Problems to solve
1. From the Acacia alaticaulis article, copy out word for word the passage beginning at the words "Acacia alaticaulis is a species" and ending after "40–120 mm long.".
2. Decide whether each statement (a), (b) and (c) agrees with the Acacia alaticaulis article. Answer yes or no for each, and quote the article's deciding words exactly: (a) The species was first formally described in 2013 in the journal Telopea. (b) The plant flowers from June to November. (c) The shrub typically grows to a height of up to 4 m.

Exercise text

Acacia alaticaulis is a species of flowering plant in the family Fabaceae. It is endemic to a restricted area of New South Wales in Australia. It is a spindly, slender shrub to small tree with wavy, winged ridges on the branchlets, bipinnate leaves with 7 to 17 pairs of pinnae, flowers arranged in a racemes with 8 to 41 spherical heads of flowers, each with 12 to 16 pale yellow or pale cream-coloured flowers, and curved, more or less flat pods up to 40–120 mm long.

==Description==
Acacia alaticaulis is a spindly, slender shrub to small tree that typically grows to a height of up to 4 m and has wavy, ridged branchlets, the ridges up to 3 mm wide. The leaves are winged with a rachis 150–850 mm, the petiole up to 5 mm long. The leaves are bipinnate, with up to 10 pairs of pinnae 12–60 mm long, each with 7 to 17 pairs of oblong to narrowly oblong pinnules 2.5–22 mm long and 0.9–3.6 mm wide. The flowers are arranged in a raceme up to 335 mm long with 8 to 41 spherical heads of flowers. Each head is more or less spherical, 7–11 mm in diameter on a peduncle 5–17 mm long with 6 to 16 pale yellow to cream-coloured. Flowering occurs from December to May. The pod is flat, usually curved, 40–120 mm long and 11–13 mm wide.

==Taxonomy==
Acacia alaticaulis was first formally described in 2013 by Phillip Gerhard Kodela and Mary Tindale in the journal Telopea. The specific epithet (alaticaulis) means "winged stem".

==Distribution==
This species of wattle is endemic to an area in eastern New South Wales where it has a restricted range around Howes Mountain and Mount Murwin areas and Yengo National Park area where it is commonly situated on hillslopes and ridges among and over sandstone bedrock or outcrops, or where areas of shale meet sandstones. It is found growing in sandy to sandy clay soils as a part of Eucalyptus woodlands or open forest communities as a part of the shrub understorey.

Data excerpts
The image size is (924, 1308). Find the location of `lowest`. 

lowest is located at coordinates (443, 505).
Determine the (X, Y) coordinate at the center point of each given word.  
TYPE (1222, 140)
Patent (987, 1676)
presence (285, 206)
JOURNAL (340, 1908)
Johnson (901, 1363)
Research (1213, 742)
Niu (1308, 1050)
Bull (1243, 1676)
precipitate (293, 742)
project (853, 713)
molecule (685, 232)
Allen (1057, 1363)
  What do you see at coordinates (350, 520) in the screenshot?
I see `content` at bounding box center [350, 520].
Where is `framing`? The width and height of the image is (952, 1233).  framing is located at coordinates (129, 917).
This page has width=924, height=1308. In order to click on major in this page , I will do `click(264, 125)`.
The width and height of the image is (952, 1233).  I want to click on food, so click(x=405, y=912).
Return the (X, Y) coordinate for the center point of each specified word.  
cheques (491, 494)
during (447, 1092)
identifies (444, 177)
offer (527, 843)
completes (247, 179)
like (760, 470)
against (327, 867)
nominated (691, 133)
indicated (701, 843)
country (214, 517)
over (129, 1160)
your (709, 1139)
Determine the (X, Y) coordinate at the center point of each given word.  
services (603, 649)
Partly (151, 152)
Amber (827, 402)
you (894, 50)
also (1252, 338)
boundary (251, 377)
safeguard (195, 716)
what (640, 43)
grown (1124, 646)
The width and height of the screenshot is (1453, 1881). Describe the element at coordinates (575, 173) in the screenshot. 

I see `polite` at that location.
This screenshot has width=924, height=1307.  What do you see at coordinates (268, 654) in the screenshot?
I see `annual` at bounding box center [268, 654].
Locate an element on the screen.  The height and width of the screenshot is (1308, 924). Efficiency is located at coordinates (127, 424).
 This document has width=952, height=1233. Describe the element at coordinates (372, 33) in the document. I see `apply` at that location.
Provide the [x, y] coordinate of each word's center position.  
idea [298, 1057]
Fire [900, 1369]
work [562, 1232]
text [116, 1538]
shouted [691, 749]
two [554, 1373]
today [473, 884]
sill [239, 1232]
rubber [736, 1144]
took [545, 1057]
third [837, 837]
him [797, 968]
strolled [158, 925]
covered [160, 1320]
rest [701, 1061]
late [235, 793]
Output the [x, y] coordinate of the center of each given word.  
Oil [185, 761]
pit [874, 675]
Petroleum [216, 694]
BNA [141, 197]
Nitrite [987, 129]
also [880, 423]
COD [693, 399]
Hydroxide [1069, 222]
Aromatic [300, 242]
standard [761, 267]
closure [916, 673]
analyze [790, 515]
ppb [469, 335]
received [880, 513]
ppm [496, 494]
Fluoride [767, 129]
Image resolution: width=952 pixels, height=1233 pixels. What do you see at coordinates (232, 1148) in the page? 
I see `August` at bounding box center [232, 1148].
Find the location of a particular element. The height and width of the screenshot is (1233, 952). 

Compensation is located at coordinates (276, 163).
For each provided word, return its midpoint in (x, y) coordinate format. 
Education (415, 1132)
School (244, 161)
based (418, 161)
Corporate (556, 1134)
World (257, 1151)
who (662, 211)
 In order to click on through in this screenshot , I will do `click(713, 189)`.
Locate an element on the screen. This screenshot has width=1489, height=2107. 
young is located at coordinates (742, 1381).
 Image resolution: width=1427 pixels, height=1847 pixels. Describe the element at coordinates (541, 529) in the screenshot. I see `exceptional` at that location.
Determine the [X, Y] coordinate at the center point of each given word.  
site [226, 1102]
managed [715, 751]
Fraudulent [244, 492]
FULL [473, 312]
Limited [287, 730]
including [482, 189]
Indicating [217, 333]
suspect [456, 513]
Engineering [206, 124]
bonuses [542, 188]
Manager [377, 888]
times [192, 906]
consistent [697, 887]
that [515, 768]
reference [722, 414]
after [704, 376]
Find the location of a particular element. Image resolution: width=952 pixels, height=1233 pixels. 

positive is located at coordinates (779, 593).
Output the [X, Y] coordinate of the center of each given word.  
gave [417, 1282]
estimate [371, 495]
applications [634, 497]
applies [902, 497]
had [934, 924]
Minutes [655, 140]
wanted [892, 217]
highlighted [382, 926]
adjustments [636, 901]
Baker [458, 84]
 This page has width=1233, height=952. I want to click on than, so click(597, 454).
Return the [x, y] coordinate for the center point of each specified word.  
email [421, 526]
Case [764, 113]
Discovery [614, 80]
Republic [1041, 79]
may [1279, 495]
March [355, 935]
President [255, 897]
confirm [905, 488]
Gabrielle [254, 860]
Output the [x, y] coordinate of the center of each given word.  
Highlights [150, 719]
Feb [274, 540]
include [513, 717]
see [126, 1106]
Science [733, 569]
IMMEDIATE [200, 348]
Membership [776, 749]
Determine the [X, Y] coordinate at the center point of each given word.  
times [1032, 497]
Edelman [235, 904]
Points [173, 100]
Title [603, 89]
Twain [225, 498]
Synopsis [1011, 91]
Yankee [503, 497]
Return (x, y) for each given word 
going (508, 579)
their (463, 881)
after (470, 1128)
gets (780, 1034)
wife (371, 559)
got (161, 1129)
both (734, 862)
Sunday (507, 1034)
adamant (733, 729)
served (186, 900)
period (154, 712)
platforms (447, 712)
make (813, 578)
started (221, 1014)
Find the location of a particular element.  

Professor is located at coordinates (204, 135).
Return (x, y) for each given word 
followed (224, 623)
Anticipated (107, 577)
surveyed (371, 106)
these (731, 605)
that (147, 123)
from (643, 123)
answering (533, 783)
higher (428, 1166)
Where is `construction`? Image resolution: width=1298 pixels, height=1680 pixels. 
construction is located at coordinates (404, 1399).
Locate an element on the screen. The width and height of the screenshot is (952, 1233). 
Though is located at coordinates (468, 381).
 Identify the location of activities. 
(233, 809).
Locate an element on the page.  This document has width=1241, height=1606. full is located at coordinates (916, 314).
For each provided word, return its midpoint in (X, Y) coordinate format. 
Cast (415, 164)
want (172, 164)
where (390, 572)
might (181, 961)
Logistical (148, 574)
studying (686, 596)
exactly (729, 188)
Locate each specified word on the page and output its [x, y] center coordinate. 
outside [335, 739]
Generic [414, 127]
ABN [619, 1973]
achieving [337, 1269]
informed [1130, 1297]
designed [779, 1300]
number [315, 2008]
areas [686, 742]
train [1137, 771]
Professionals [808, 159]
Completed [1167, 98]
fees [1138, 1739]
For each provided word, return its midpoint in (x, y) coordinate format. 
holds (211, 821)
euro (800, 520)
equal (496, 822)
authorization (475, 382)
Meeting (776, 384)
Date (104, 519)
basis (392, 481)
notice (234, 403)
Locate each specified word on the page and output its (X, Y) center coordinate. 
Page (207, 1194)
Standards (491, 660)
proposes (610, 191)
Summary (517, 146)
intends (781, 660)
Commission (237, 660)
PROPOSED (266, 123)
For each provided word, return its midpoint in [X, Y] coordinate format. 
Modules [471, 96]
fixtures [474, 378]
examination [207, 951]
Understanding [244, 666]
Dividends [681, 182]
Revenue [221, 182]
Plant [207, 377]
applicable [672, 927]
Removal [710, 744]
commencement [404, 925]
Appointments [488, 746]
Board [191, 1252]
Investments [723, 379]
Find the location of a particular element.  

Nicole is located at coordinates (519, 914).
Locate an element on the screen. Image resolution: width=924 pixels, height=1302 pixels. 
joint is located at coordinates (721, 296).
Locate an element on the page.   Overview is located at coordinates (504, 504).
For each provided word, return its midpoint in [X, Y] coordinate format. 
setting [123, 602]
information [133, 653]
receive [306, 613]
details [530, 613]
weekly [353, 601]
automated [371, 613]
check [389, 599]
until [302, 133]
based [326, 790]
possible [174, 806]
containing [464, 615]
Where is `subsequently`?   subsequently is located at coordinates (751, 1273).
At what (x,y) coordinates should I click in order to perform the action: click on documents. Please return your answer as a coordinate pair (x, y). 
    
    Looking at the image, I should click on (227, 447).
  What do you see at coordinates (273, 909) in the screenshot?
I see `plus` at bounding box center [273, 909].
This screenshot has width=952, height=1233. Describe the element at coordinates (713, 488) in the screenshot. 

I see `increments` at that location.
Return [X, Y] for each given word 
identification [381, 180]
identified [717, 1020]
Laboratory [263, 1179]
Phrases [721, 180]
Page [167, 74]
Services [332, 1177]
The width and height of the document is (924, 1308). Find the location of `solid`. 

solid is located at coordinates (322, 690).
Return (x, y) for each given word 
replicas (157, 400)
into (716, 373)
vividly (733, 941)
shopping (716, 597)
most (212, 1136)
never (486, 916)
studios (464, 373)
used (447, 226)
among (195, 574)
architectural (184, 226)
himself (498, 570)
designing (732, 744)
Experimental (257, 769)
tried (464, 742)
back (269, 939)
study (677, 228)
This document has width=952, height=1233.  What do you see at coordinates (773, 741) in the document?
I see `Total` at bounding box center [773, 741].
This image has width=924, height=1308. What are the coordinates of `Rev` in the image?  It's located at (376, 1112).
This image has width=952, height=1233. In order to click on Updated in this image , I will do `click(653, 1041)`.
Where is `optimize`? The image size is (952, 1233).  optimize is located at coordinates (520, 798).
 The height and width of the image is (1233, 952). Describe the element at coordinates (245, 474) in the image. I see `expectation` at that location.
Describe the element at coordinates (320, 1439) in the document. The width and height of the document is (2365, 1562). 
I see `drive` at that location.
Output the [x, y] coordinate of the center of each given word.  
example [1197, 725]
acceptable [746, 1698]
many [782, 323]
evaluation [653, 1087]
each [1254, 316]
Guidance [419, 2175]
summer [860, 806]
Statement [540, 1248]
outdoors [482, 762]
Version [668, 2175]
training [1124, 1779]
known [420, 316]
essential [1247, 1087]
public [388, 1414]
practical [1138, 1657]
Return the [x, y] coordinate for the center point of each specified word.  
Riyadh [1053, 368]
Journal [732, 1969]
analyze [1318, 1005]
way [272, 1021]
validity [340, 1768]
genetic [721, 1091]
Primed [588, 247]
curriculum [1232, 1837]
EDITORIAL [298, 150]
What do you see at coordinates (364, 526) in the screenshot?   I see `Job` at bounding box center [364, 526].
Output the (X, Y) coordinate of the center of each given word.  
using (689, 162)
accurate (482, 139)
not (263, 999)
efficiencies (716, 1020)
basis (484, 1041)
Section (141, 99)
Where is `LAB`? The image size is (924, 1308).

Responses by task
1.
Acacia alaticaulis is a species of flowering plant in the family Fabaceae. It is endemic to a restricted area of New South Wales in Australia. It is a spindly, slender shrub to small tree with wavy, winged ridges on the branchlets, bipinnate leaves with 7 to 17 pairs of pinnae, flowers arranged in a racemes with 8 to 41 spherical heads of flowers, each with 12 to 16 pale yellow or pale cream-coloured flowers, and curved, more or less flat pods up to 40–120 mm long.

2.
(a) Yes: "Acacia alaticaulis was first formally described in 2013 by Phillip Gerhard Kodela and Mary Tindale in the journal Telopea."
(b) No: "Flowering occurs from December to May."
(c) Yes: "typically grows to a height of up to 4 m"